Structural and cellular adaptation of duodenal iron uptake in rats maintained on an iron-deficient diet.

Iron deficiency induced in rats maintained on a commercial diet with a low iron content has been used to investigate adaptive mechanisms that enhance duodenal iron uptake. These adaptive changes have been divided into those that result from changes in villus surface area (structural adaptation) and those that reflect changes in the way individual enterocytes express iron transport function (cellular adaptation). Cellular adaptation was assessed by carrying out microdensitometry of autoradiographs prepared from duodenal tissue previously incubated for 5 min in 200 micromol/l 59Fe2+-ascorbate. Structural adaptation was studied by performing image analysis of microdissected and sectioned villi. Cellular adaptation involved increased iron uptake by enterocytes present in the lower villus. Thus iron deficiency resulted in a threefold enhanced expression of uptake in the lower 100 microm villus (3.9+/-2.4 versus 12.6+/-1.5 arbitrary units, P<0.001). Maximal uptake was reached in the upper region of both control and iron-deficient villi, but iron deficiency had no effect on cellular uptake at this part of the villus.

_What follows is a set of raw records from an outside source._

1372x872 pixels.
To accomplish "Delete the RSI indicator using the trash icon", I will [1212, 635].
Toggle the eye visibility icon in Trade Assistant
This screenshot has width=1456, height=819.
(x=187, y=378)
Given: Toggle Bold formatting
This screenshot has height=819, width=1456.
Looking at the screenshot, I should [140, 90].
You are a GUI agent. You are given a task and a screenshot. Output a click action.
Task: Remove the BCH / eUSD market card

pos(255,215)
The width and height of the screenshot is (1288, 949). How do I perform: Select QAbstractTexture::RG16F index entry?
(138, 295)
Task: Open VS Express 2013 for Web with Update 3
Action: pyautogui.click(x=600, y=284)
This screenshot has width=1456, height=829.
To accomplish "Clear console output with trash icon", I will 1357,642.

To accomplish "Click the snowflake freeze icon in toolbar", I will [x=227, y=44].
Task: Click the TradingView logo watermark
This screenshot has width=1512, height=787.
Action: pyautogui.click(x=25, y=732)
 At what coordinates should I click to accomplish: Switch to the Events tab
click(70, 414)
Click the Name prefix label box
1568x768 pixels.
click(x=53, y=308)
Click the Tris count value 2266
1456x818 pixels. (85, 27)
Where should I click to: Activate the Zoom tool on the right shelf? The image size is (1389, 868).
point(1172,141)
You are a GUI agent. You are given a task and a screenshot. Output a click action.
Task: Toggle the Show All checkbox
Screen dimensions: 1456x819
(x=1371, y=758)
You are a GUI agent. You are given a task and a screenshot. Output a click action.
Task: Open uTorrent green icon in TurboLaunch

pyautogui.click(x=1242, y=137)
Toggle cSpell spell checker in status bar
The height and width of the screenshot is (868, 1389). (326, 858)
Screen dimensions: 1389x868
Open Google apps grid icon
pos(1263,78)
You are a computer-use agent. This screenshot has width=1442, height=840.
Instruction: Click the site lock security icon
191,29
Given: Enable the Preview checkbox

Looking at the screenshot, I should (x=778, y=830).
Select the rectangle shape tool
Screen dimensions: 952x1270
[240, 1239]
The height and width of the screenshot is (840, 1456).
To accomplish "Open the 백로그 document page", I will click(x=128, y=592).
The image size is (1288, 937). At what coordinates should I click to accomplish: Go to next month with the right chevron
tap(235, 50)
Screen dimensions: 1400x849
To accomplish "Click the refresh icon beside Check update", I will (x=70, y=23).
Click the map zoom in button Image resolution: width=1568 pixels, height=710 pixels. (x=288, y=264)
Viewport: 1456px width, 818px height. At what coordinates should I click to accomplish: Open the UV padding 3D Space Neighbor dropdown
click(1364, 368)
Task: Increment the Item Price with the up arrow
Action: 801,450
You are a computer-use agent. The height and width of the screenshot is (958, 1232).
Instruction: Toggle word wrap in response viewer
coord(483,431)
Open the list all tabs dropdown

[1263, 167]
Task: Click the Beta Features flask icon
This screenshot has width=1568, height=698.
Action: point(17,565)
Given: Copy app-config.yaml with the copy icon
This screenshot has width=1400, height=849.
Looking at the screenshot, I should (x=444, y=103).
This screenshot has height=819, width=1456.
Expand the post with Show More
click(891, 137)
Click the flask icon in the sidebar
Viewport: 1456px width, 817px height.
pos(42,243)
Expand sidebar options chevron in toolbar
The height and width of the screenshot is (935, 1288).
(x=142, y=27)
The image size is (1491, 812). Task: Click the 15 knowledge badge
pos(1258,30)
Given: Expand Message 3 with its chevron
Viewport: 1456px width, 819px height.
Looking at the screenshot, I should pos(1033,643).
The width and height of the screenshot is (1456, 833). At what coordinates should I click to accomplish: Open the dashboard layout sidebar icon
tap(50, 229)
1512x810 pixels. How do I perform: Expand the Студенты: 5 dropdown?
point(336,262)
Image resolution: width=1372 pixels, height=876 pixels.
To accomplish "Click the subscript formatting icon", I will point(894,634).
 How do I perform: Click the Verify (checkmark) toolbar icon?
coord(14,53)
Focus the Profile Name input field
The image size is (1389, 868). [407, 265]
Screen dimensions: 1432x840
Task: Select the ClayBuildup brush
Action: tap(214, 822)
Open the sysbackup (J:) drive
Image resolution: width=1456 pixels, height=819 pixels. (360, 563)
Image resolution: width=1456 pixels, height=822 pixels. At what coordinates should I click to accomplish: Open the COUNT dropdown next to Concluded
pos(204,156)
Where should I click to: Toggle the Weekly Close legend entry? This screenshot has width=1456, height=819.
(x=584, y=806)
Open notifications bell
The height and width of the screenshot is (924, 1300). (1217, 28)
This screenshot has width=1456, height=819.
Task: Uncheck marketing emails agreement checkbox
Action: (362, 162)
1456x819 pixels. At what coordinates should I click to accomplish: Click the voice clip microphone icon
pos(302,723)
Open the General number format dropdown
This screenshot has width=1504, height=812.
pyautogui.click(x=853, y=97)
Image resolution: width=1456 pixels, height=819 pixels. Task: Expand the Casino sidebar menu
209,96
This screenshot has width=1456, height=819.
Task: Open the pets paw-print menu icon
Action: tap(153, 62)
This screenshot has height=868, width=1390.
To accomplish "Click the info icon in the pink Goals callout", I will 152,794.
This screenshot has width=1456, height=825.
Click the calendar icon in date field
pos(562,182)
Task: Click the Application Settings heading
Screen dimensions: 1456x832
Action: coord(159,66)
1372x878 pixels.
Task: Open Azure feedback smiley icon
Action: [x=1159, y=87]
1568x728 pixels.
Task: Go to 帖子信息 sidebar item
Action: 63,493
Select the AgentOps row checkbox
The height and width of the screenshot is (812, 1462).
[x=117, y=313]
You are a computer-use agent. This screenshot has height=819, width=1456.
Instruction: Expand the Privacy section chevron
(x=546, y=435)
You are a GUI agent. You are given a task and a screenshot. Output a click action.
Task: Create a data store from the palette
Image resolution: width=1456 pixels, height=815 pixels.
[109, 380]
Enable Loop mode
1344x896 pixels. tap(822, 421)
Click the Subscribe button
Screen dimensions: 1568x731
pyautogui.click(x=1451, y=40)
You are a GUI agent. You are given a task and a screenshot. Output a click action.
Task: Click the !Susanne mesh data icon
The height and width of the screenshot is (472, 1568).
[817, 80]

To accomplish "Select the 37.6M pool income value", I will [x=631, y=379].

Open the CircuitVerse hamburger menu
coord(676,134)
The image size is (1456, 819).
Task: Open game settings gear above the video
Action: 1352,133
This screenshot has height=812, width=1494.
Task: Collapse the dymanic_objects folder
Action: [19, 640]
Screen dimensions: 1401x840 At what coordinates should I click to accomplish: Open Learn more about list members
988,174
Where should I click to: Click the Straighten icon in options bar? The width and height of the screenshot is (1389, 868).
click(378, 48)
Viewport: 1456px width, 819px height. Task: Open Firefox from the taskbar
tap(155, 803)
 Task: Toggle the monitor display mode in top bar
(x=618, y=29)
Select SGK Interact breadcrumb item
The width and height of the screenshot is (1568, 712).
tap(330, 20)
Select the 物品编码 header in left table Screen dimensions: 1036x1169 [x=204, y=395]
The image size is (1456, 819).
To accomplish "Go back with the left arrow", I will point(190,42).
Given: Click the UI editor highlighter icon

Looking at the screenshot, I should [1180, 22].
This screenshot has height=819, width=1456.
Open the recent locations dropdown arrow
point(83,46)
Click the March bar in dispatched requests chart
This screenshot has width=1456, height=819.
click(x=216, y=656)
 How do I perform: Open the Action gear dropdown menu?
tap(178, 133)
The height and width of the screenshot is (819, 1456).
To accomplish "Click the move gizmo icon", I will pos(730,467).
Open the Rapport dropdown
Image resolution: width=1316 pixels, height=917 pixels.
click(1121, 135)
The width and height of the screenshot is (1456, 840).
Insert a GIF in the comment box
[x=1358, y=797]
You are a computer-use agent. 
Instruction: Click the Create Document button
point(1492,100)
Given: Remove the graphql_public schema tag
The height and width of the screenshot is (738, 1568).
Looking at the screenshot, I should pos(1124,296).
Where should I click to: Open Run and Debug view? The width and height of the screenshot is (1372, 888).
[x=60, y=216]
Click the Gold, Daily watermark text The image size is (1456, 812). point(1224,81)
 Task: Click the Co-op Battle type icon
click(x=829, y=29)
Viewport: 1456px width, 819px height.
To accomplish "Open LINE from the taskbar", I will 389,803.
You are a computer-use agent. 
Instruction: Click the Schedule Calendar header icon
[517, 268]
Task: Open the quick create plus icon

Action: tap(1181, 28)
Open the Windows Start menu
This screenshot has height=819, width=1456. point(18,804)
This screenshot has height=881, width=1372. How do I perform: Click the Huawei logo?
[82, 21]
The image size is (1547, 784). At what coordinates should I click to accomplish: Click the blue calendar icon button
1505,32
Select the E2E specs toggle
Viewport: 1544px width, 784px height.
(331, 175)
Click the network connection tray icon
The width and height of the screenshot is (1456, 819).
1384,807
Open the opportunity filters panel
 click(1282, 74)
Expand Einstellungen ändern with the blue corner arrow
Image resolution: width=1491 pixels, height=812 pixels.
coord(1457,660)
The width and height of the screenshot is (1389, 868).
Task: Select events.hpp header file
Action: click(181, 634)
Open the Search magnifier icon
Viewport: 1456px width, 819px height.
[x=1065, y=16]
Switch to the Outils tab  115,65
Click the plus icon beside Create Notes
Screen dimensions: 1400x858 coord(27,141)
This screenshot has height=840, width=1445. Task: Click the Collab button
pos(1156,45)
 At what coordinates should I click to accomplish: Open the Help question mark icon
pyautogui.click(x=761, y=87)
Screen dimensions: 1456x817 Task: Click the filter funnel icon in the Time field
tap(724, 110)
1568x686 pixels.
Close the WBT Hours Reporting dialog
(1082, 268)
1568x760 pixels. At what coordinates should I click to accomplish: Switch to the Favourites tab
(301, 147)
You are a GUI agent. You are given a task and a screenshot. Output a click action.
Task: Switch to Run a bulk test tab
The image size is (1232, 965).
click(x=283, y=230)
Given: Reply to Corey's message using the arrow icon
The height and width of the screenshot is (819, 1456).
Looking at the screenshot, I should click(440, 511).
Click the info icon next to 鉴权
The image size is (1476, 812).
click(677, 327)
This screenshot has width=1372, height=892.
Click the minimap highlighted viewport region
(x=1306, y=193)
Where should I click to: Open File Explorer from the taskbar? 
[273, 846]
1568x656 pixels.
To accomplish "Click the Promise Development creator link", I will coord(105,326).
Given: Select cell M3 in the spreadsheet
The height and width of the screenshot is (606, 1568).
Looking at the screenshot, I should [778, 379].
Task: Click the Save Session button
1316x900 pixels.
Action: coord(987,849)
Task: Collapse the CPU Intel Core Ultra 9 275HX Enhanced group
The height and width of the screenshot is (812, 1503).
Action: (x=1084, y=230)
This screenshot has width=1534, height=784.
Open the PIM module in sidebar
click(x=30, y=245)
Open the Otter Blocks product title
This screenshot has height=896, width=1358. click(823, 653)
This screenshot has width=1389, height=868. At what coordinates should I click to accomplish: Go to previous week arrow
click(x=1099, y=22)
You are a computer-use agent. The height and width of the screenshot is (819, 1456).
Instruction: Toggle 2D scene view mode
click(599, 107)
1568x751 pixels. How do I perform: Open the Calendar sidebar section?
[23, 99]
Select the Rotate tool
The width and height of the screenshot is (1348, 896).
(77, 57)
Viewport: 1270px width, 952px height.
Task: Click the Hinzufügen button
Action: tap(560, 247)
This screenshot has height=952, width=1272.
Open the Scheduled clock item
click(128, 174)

Structural adaptation involved the lengthening (+16%, P<0.05) and broadening (+14%) of villi in the duodenum of iron-deficient rats. The resultant expansion in villus area caused a further increase in uptake that was mostly expressed in the upper villus. Maximal uptake corrected for structure occurred in the middle third of villi from control and iron-deficient rats. Cellular plus structural adaptation produced a twofold increase in iron uptake. More than half of this effect was caused by changes in villus structure. [3H]Thymidine labelling experiments revealed a slightly earlier expression of enterocyte iron uptake in iron deficiency.